TEXT SECTION:
# Good idea or bad idea:Cutting hole in ceiling and floor upstairs



## lightyear (Nov 15, 2013)

I'm thinking about cutting a hole in the ceiling and also in the bedroom above on the floor. Is this a bad idea or a good idea?

I know it would be great to have the air flow from downstairs to upstairs but is this a fire hazard?


----------



## bmblank (Nov 15, 2013)

It will act as a chimney if there ever is a fire. I believe it is against most every building code. That being said, I've seen it done many times.


----------



## reallyte (Nov 15, 2013)

Check code officer. If u have to use fire damper and alarms.


----------



## Dgopetactical (Nov 15, 2013)

I installed a register in my fire room ceiling 12"x6 with and electric fan register in upstairs hallway the 2 registers are connected with a 6" duct pipe, there is a big difference with and without.

It's not a fire hazard but the vent can be a conduit to spread fire ( smoke) to that room a little quicker if a fire starts on your first floor.
My home is ballon construction from the 40's if fire gets in my walls I have more to worry about then a vent in my hallway.


----------



## BoerBoelAmari (Nov 15, 2013)

Ah, balloon frame. Send a hoseline to the basement and another to the attic.


----------



## Charles1981 (Nov 15, 2013)

I bought a house where the previous owner did this by just cutting registry holes in the subfloor and placing vents in. It is a fire-hazard that way it is and I am supposed to eventually fix it. That being said the previous owner didn't do anything to code. And I haven't screwed around with it either yet...

ENTRIES PROVIDED:
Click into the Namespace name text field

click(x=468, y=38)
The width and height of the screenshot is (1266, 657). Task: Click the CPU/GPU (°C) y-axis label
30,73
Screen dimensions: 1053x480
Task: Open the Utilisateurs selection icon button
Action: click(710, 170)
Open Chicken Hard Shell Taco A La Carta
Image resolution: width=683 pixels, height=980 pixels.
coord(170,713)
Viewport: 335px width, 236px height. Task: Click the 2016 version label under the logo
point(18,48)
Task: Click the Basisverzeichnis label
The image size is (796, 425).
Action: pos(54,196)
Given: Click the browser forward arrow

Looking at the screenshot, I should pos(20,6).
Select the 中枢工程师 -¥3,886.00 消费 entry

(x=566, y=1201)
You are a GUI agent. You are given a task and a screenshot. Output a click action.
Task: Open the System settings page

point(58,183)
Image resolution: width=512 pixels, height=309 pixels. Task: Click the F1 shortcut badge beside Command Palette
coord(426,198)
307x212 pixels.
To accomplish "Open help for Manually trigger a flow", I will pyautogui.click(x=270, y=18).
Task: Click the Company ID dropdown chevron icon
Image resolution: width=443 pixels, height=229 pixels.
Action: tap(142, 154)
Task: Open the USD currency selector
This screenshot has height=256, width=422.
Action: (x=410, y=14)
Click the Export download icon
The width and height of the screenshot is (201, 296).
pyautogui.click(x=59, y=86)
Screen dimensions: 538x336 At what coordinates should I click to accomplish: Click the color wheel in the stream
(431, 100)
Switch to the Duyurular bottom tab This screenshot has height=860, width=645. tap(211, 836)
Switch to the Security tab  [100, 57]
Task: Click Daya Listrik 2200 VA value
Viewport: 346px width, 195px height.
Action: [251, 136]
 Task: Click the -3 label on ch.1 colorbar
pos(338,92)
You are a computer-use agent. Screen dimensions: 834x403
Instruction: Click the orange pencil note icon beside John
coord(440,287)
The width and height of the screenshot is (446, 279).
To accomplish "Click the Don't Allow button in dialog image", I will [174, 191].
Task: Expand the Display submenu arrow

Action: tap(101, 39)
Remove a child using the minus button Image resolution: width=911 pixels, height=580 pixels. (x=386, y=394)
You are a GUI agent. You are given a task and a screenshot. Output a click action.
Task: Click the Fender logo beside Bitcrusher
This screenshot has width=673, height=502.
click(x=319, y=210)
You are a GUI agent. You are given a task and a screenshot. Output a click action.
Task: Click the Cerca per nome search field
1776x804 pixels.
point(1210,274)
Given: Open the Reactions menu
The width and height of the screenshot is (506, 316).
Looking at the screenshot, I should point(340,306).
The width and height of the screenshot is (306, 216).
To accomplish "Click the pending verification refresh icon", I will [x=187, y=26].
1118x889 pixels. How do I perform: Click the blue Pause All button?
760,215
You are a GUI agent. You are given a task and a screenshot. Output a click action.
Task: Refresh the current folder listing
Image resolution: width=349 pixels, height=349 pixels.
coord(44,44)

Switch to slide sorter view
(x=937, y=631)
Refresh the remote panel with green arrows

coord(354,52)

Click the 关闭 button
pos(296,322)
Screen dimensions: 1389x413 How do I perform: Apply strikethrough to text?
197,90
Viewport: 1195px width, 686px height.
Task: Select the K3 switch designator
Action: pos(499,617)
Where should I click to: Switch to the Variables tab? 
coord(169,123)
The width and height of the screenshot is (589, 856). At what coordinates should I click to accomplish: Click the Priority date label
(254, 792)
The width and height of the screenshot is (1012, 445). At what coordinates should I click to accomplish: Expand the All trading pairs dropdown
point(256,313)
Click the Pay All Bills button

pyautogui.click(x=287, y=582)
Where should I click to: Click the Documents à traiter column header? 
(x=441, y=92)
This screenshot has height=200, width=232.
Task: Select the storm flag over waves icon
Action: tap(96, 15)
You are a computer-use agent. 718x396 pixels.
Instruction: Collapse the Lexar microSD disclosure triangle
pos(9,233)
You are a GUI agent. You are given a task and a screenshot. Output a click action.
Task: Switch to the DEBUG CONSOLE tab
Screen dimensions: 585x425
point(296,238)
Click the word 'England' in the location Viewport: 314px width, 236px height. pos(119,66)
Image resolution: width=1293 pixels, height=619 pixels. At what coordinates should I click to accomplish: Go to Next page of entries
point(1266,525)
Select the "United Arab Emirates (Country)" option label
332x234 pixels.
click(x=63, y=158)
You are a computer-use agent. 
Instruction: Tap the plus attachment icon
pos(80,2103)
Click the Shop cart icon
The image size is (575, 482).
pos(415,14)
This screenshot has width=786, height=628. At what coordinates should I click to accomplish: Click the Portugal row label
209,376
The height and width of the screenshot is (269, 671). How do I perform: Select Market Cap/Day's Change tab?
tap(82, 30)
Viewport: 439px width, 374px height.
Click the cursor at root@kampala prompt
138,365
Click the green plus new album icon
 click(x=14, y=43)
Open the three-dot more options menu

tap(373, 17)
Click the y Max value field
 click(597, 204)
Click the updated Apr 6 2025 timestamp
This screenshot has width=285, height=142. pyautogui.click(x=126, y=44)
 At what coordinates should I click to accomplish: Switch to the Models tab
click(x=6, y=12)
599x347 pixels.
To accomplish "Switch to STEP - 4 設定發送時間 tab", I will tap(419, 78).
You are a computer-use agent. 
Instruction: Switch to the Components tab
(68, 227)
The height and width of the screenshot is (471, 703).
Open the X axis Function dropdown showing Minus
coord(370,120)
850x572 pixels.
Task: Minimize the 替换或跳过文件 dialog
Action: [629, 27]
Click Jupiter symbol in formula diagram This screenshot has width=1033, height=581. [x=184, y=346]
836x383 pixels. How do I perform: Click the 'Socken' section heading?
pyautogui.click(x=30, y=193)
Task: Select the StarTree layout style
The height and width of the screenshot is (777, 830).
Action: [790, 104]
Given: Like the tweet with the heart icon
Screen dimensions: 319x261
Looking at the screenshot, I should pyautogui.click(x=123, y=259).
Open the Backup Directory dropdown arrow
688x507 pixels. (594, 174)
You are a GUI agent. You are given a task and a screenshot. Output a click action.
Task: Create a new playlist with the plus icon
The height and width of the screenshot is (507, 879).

REQUIRED TASKS:
1. In the forum thread about cutting a hole between floors, rewrite the paragraph beginning "I bought a house where the previous owner" in a shorter form that keeps its main facts.
2. Print the part of the records that opens with the line containing "The width and height of the screenshot is (1266, 657)." and closes with the line containing "point(58,183)". Include both of those lines.

EXERCISE RESPONSES:
1. The writer bought a house where the previous owner had cut register holes in the subfloor and set vents in them. Built that way, it is a fire hazard that the writer is supposed to fix eventually. The previous owner did nothing to code, and the writer has not changed it yet.

2.
The width and height of the screenshot is (1266, 657). Task: Click the CPU/GPU (°C) y-axis label
30,73
Screen dimensions: 1053x480
Task: Open the Utilisateurs selection icon button
Action: click(710, 170)
Open Chicken Hard Shell Taco A La Carta
Image resolution: width=683 pixels, height=980 pixels.
coord(170,713)
Viewport: 335px width, 236px height. Task: Click the 2016 version label under the logo
point(18,48)
Task: Click the Basisverzeichnis label
The image size is (796, 425).
Action: pos(54,196)
Given: Click the browser forward arrow

Looking at the screenshot, I should pos(20,6).
Select the 中枢工程师 -¥3,886.00 消费 entry

(x=566, y=1201)
You are a GUI agent. You are given a task and a screenshot. Output a click action.
Task: Open the System settings page

point(58,183)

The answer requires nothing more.